◆ SUPPLIED PASSAGE ◆
# PR card posting to UK



## sajee01 (May 25, 2010)

I am wondering if somebody give me expert opinion about posting a PR card to UK (not national) by courier,whether it is legal objection or not. 
I left Canada after 3 weeks of landing (landing date 30 march 2010),now My friend has just received my PR card and I am also want to go back to canada. 

Could you please give me any refrence to CIC website as well if somebody know that PR card sending by post is no objection. 
Regards, 
Sajee


----------



## oddball (Aug 1, 2007)

I do not know how your friend obtained your PR card , I have been a resident of Canada for 45 years , my card became available after I returned from my trip last year , no one was allowed to collect my card for me , I had to return to Canada early this year to obtain it and went through a third degree before they would give it to me .


----------



## Auld Yin (Mar 10, 2009)

sajee01 said:


> I am wondering if somebody give me expert opinion about posting a PR card to UK (not national) by courier,whether it is legal objection or not.
> I left Canada after 3 weeks of landing (landing date 30 march 2010),now My friend has just received my PR card and I am also want to go back to canada.
> 
> Could you please give me any refrence to CIC website as well if somebody know that PR card sending by post is no objection.
> ...


You probably gave the Immigration agent when you landed your friend's address as your permanent address. That is an untruth and you should not have done that. However do *NOT* have your friend send the card to you. Provided you have all the documentation that you had when you "landed" you will be allowed re-entry without the PR card.

◆ RECORDS ◆
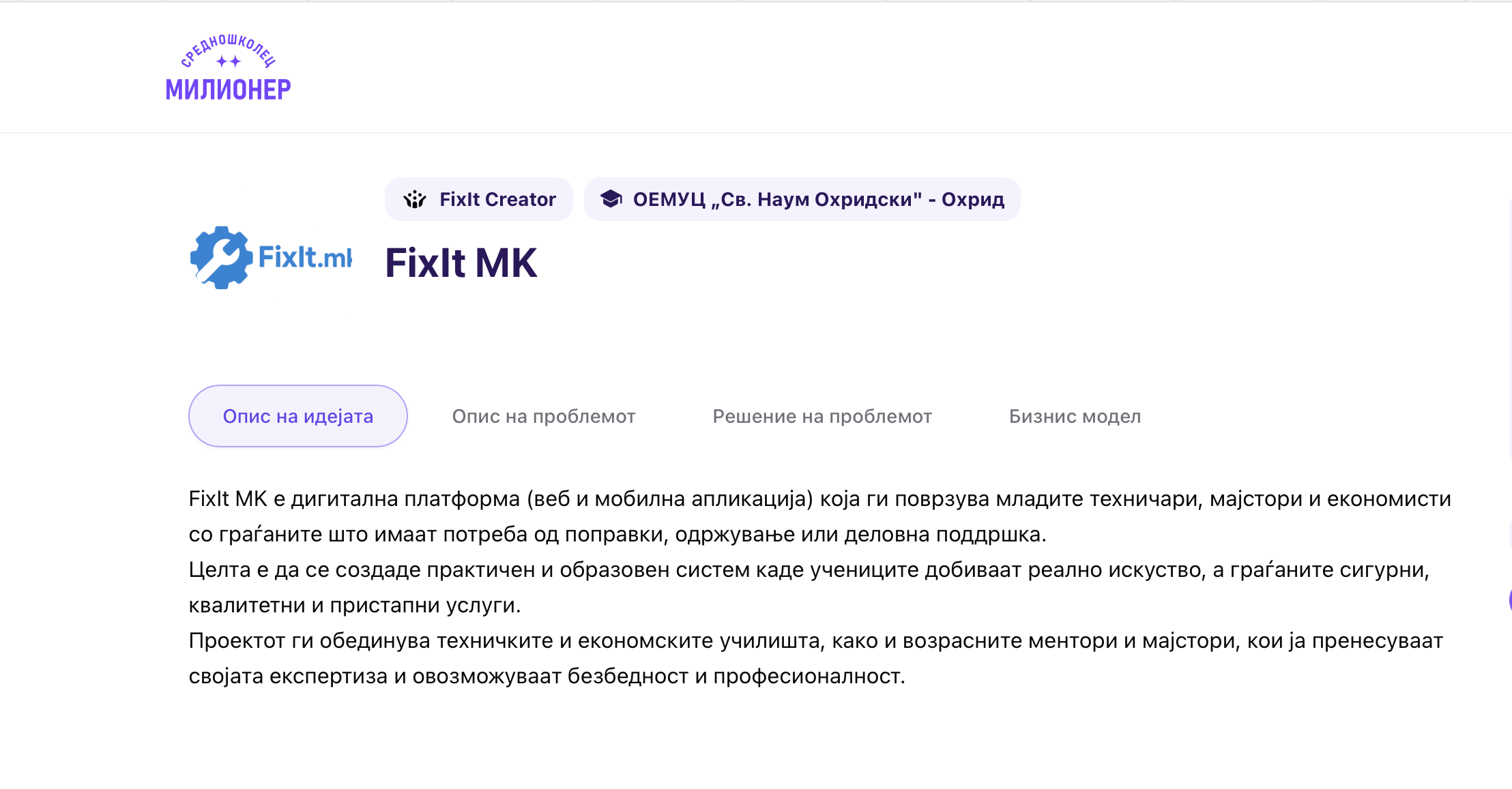Click the two stars in the logo
The image size is (1512, 789).
[229, 62]
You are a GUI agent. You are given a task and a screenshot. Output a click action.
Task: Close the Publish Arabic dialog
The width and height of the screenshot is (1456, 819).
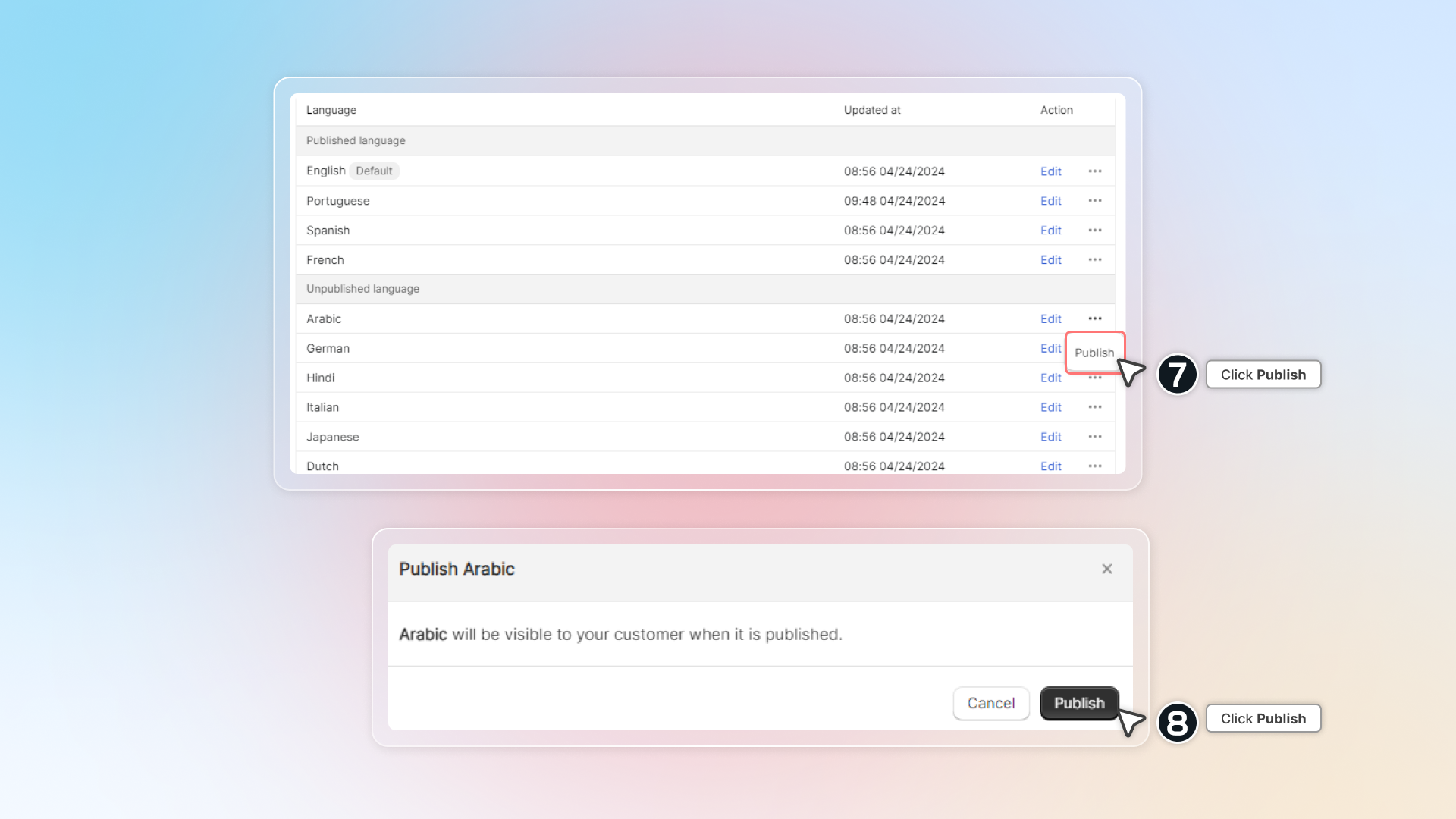pos(1106,569)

◆ EXERCISE GOAL ◆
Extend the forum thread about sending a PR card to the UK, picking up after its last post. The lines play no part in this.

◆ TASK RESULT ◆
----------



## oddball (Aug 1, 2007)

I still do not know how this man had a PR card sent to ANY address , it has to be collected in person , that is the govenment ruling . 

Having said that , he must ensure he has ALL THE DOCUMENTATION , immigration has become very tough about that card , it has more importance to them than your passport , I had my expired card ( 3 days ) and a letter of confirmation that my new card had been issuied and a collection date arranged plus passports since 1966 and original landed immigrant paper , they were still S.O.B.s about it .


----------



## sajee01 (May 25, 2010)

*Travel documents fees*

I am permanenet resident of Canada but not UK citizen.I went to canada three months ago and came back to uk without collecting PR card now I have to apply travel documents from UK to travel calgary.I know applying documents forms and fees which is $50 but there is no information is given on canadian embassy 

*
who should I write cheque to?
what currency they accept whether pounds or dollar?
Whether UK bank cheque is acceptable?
Please help me if somebody knows anything?
anyone know the embassy number where I can talk to them .I have tried diffrent numbers but only taped answers are there.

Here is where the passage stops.